ASSIGNMENT. Go to the line containing "Instruction: Open the 科学研究 navigation menu" in the listing below. Output that line and each later one exactly.

DATASET.
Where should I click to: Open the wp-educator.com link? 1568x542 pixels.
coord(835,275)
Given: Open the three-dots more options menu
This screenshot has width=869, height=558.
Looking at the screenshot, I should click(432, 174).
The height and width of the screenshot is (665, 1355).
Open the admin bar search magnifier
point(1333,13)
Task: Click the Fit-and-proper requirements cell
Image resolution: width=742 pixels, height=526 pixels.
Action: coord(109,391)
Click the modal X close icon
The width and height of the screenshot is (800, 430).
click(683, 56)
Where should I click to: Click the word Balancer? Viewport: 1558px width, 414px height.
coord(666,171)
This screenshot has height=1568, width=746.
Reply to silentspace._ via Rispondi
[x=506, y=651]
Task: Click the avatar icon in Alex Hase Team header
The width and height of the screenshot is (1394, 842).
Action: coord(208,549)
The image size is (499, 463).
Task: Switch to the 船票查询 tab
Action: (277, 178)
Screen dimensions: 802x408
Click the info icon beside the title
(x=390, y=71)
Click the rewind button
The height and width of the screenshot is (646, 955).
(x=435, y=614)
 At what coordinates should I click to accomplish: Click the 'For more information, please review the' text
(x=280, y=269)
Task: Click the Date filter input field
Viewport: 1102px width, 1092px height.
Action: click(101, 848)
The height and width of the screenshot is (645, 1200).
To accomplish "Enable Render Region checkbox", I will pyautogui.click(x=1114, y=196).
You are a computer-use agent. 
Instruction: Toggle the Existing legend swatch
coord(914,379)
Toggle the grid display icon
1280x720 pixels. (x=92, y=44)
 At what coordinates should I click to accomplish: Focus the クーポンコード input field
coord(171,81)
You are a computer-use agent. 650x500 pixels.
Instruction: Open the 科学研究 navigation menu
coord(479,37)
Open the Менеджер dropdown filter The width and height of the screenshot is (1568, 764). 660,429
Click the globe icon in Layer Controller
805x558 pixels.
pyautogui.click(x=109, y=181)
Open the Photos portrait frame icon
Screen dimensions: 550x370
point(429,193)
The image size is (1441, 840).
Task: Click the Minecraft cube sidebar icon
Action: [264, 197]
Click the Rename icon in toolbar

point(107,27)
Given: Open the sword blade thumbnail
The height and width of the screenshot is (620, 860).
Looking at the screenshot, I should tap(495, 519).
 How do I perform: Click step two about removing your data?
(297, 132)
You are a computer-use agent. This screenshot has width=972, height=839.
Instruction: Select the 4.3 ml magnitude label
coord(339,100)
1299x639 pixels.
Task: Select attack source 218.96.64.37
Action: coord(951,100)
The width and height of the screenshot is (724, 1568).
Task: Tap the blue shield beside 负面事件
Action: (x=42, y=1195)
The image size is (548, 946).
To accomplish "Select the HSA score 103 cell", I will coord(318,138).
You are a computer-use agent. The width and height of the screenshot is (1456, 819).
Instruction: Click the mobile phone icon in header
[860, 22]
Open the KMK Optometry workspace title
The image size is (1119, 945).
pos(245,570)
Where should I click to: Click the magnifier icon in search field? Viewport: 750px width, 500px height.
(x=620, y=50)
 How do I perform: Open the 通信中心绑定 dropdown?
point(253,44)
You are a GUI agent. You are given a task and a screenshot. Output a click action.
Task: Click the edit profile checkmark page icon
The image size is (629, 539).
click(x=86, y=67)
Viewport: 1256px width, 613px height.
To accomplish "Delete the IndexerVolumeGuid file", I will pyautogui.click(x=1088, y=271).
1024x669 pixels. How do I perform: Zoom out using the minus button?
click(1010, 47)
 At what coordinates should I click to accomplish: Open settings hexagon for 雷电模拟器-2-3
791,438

EXERCISE SOLUTION.
Instruction: Open the 科学研究 navigation menu
coord(479,37)
Open the Менеджер dropdown filter The width and height of the screenshot is (1568, 764). 660,429
Click the globe icon in Layer Controller
805x558 pixels.
pyautogui.click(x=109, y=181)
Open the Photos portrait frame icon
Screen dimensions: 550x370
point(429,193)
The image size is (1441, 840).
Task: Click the Minecraft cube sidebar icon
Action: [264, 197]
Click the Rename icon in toolbar

point(107,27)
Given: Open the sword blade thumbnail
The height and width of the screenshot is (620, 860).
Looking at the screenshot, I should tap(495, 519).
 How do I perform: Click step two about removing your data?
(297, 132)
You are a computer-use agent. This screenshot has width=972, height=839.
Instruction: Select the 4.3 ml magnitude label
coord(339,100)
1299x639 pixels.
Task: Select attack source 218.96.64.37
Action: coord(951,100)
The width and height of the screenshot is (724, 1568).
Task: Tap the blue shield beside 负面事件
Action: (x=42, y=1195)
The image size is (548, 946).
To accomplish "Select the HSA score 103 cell", I will coord(318,138).
You are a computer-use agent. The width and height of the screenshot is (1456, 819).
Instruction: Click the mobile phone icon in header
[860, 22]
Open the KMK Optometry workspace title
The image size is (1119, 945).
pos(245,570)
Where should I click to: Click the magnifier icon in search field? Viewport: 750px width, 500px height.
(x=620, y=50)
 How do I perform: Open the 通信中心绑定 dropdown?
point(253,44)
You are a GUI agent. You are given a task and a screenshot. Output a click action.
Task: Click the edit profile checkmark page icon
The image size is (629, 539).
click(x=86, y=67)
Viewport: 1256px width, 613px height.
To accomplish "Delete the IndexerVolumeGuid file", I will pyautogui.click(x=1088, y=271).
1024x669 pixels. How do I perform: Zoom out using the minus button?
click(1010, 47)
 At what coordinates should I click to accomplish: Open settings hexagon for 雷电模拟器-2-3
791,438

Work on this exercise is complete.